* HOW TO COMPLETE THIS TASK *
The records follow. Count the lines holding "screenshot" and give only the number.

Entries taken from a collection
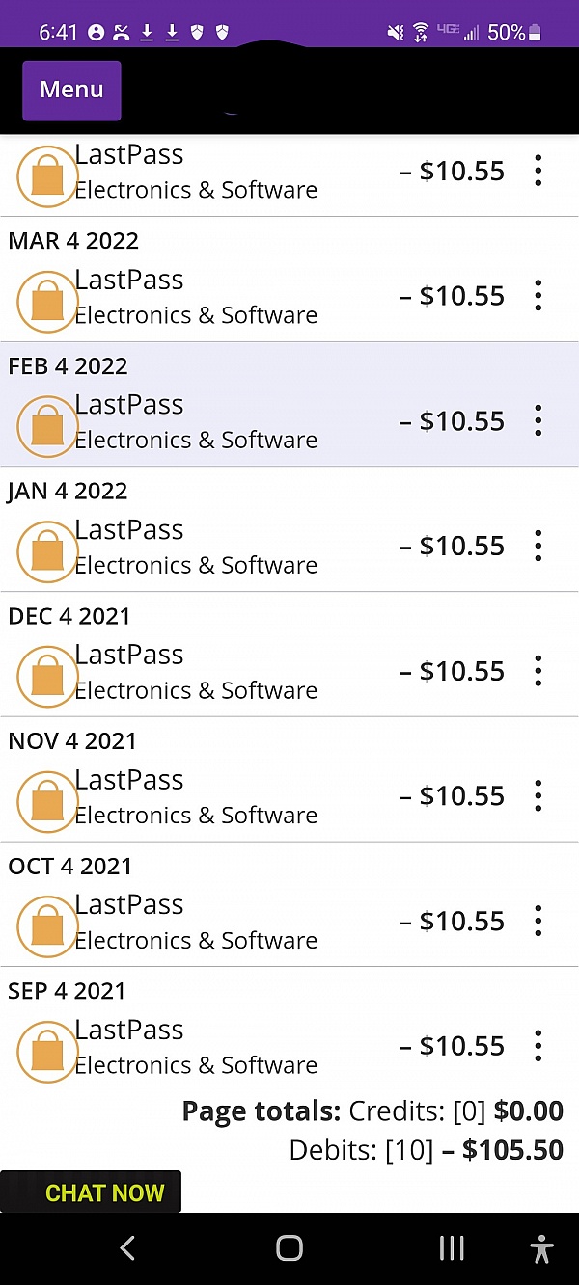Image resolution: width=579 pixels, height=1285 pixels.
Task: Tap the shopping bag icon for DEC 4 2021
Action: tap(46, 675)
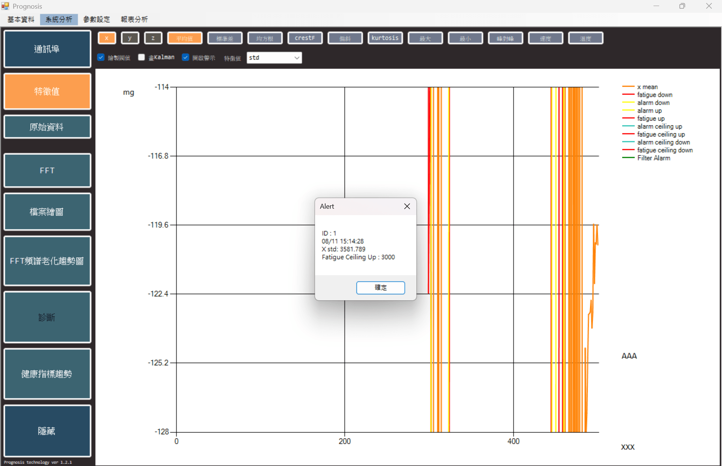The image size is (722, 466).
Task: Click the kurtosis feature button
Action: click(385, 38)
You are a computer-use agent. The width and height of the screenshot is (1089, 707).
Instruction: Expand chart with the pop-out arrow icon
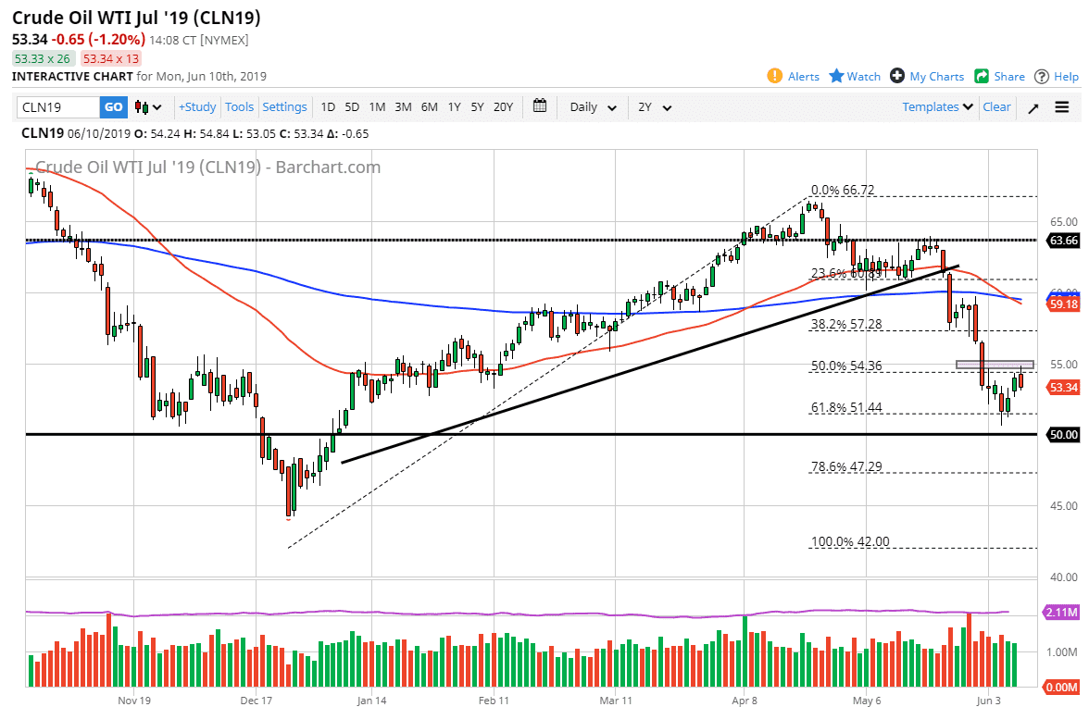[1033, 107]
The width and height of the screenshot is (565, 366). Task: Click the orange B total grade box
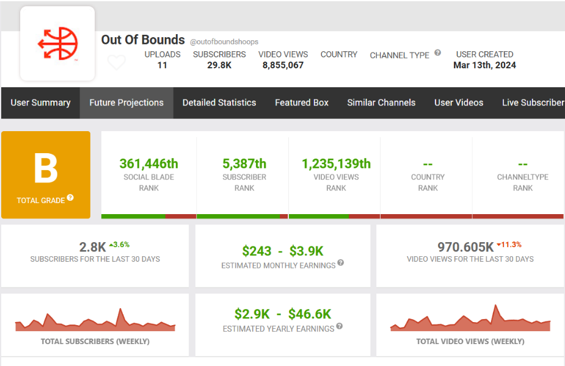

* PROBLEM SOLUTION *
2